*** Records supplied ***

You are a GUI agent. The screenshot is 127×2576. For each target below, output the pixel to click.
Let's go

*** End of Records supplied ***
*** Records supplied ***

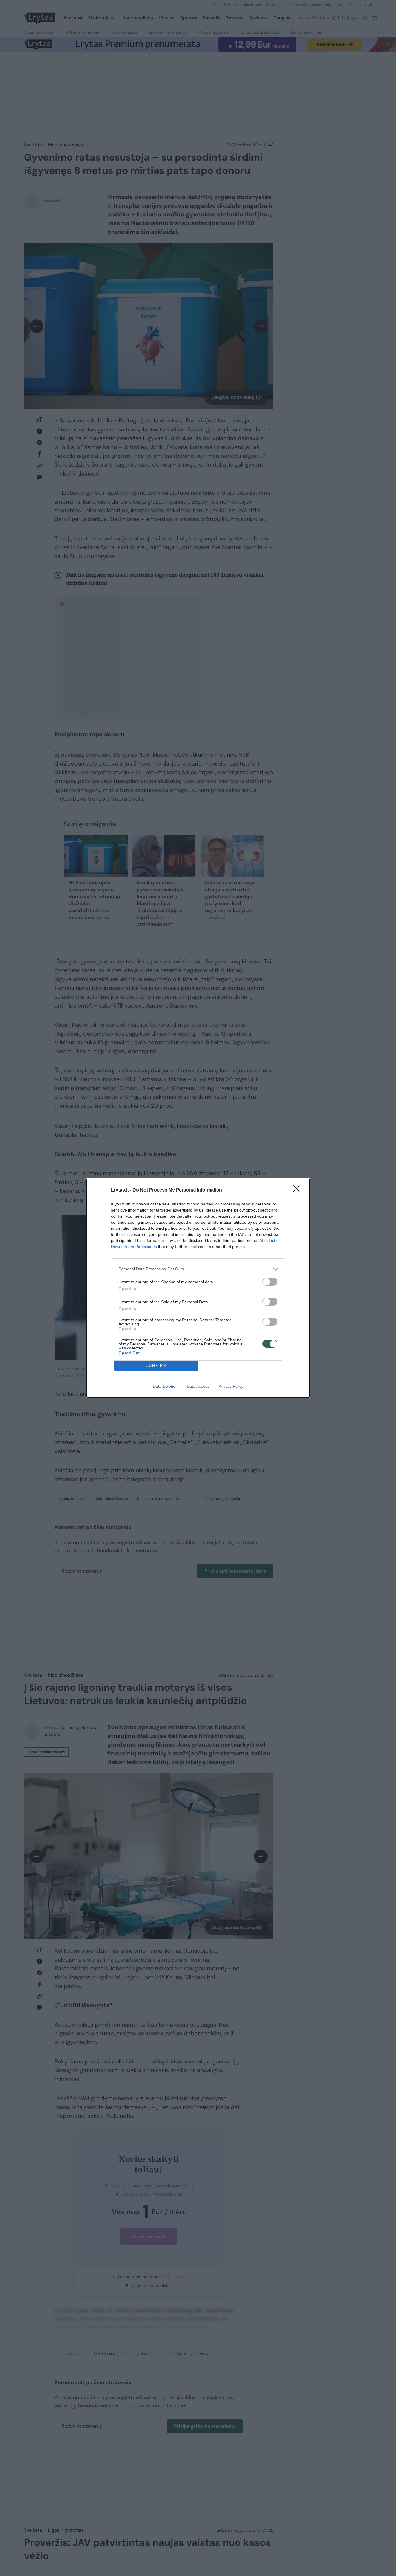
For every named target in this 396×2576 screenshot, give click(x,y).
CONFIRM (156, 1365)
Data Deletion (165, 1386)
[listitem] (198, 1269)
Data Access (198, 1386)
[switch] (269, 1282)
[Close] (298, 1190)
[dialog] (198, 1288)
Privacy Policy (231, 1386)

*** End of Records supplied ***
*** Records supplied ***

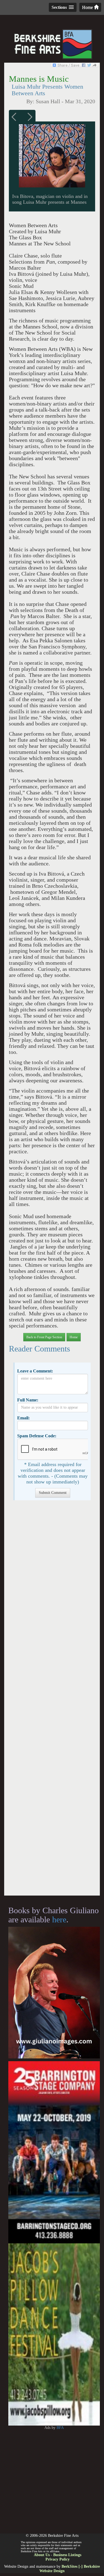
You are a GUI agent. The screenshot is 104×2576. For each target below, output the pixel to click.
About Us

*** End of Records supplied ***

* _What to produce_: Nothing but the lines holding the word "agent" should be returned from the listing above.

* _Answer section_:
You are a GUI agent. The screenshot is 127×2576. For each target below, output the pixel to click.
You are a GUI agent. The screenshot is 104×2576. For each target below, output the pixel to click.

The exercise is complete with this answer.